[BEGIN Text passage]

Many clubs then threw their hands up claiming financial distress because of the collapse of ITV Digital but in reality they had spent their pocket money increase before they’d received it.  In other walks of life we’d be more prudent – we’d not agree to buy a book before it was written, buy a car before we’d at least seen a review (I will conveniently ignore property at this point) or buy a ticket to see a film before production has even started.  Football, it seems, is the home of financial imprudence.

That being said, football does have a Teflon coating.  In 1923 the Football League consisted of 88 teams. Ninety years later 85 of those teams were still in existence, albeit it some had changed name.  Compare that to an average High Street over the same period.  How many businesses that existed back in 1923 still exist today?  Think about industry verticals such as airlines.  Twenty years ago the sky was dominated by Pan-Am, Danair and Pacific South-West.  All three have gone to that great airplane graveyard in Arizona (yes, that is a real place). Banking – how about Lehman’s, Barings, Northern Rock?  Even the British High Street has not been immune with Woolworths, Blockbuster, Jessops, Tie Rack and now British Home Stores disappearing. These are businesses that have failed, yet a little-old football club, like Lewes, that ducks and dives for over a century seems to be made of Teflon.

Why? Because we’ve learnt to adapt, we’ve learnt to cut our cloth according to our needs and we’ve learnt the painful lesson of spending that pocket money before we had it and vowed never to do it again.  There’s also more emotional engagement with a football club than a High Street brand.  When Woolworth disappeared we may have lamented the fact that we bought our first record there or we could always sneak a few extra sweets in the pick and mix, but we found other shops to satisfy our musical and sweet tooth needs.  Football clubs represent communities and have emotional attachments.  People have far more invested than simply money.  So individuals will often throw bad money after good (and vice versa) to keep a club alive.

The community-ownership model is slowly becoming the model of choice for clubs who have suffered the financial distress of administration or winding up orders.  I cannot guarantee a successful future but it does mean more of a stress-free one.

 

Economic Theory explained by football – 18. The Resource Curse


The resource curse, also known as the paradox of plenty refers in footballing terms to the situation that exists at the highest level of the professional game where the clubs have such an abundance of players that they do not know what to do with them. It is a theory that is significantly harder to find in the Non-League game, although there are classic examples.

[END Text passage]

--- Task details ---
Please say whether each statement agrees with the passage on football finance, answering yes or no and quoting the deciding words: 1. The Football League had 88 teams in 1923. 2. Ninety years later, every one of those teams still existed. 3. The writer guarantees a successful future for clubs under community ownership. Nothing in the listing is needed here.

[BEGIN Dataset excerpt]

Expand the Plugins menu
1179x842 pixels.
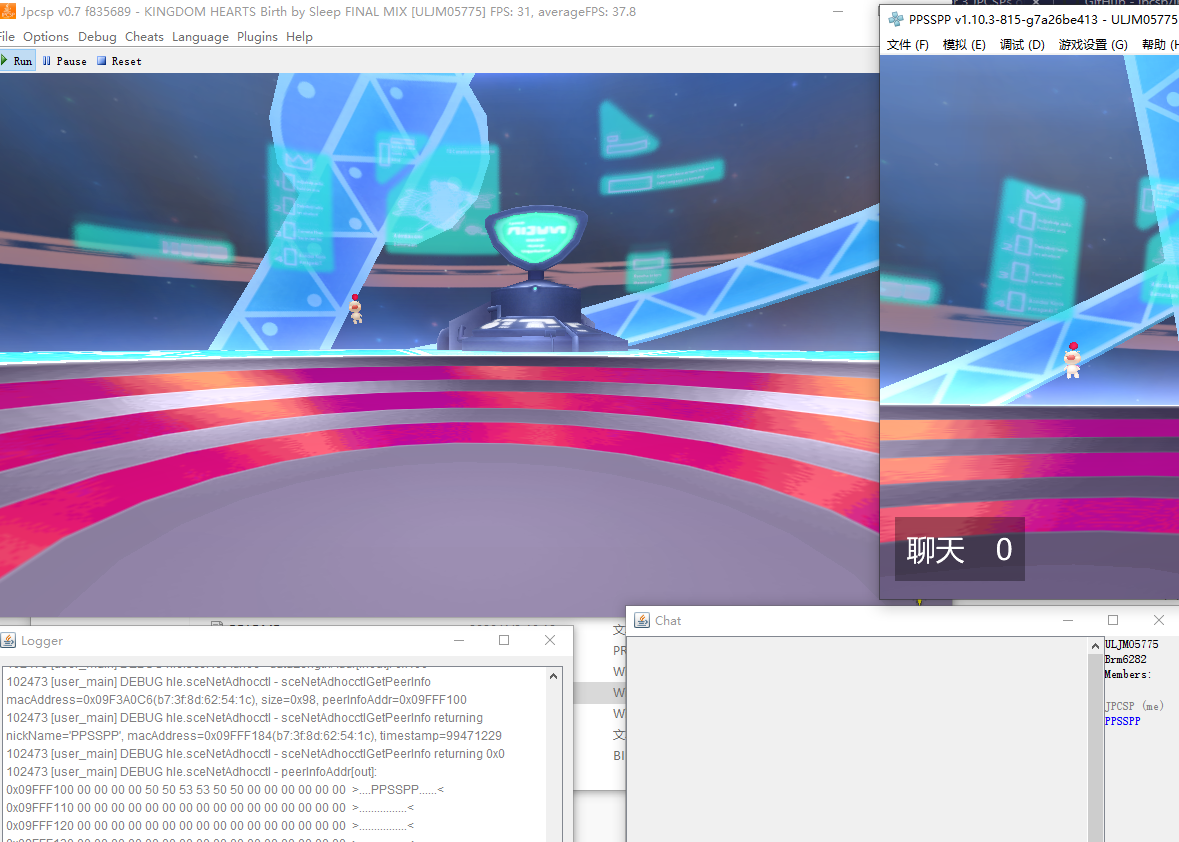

[END Dataset excerpt]

--- Output below ---
1. Yes: "In 1923 the Football League consisted of 88 teams."
2. No: "Ninety years later 85 of those teams were still in existence"
3. No: "I cannot guarantee a successful future"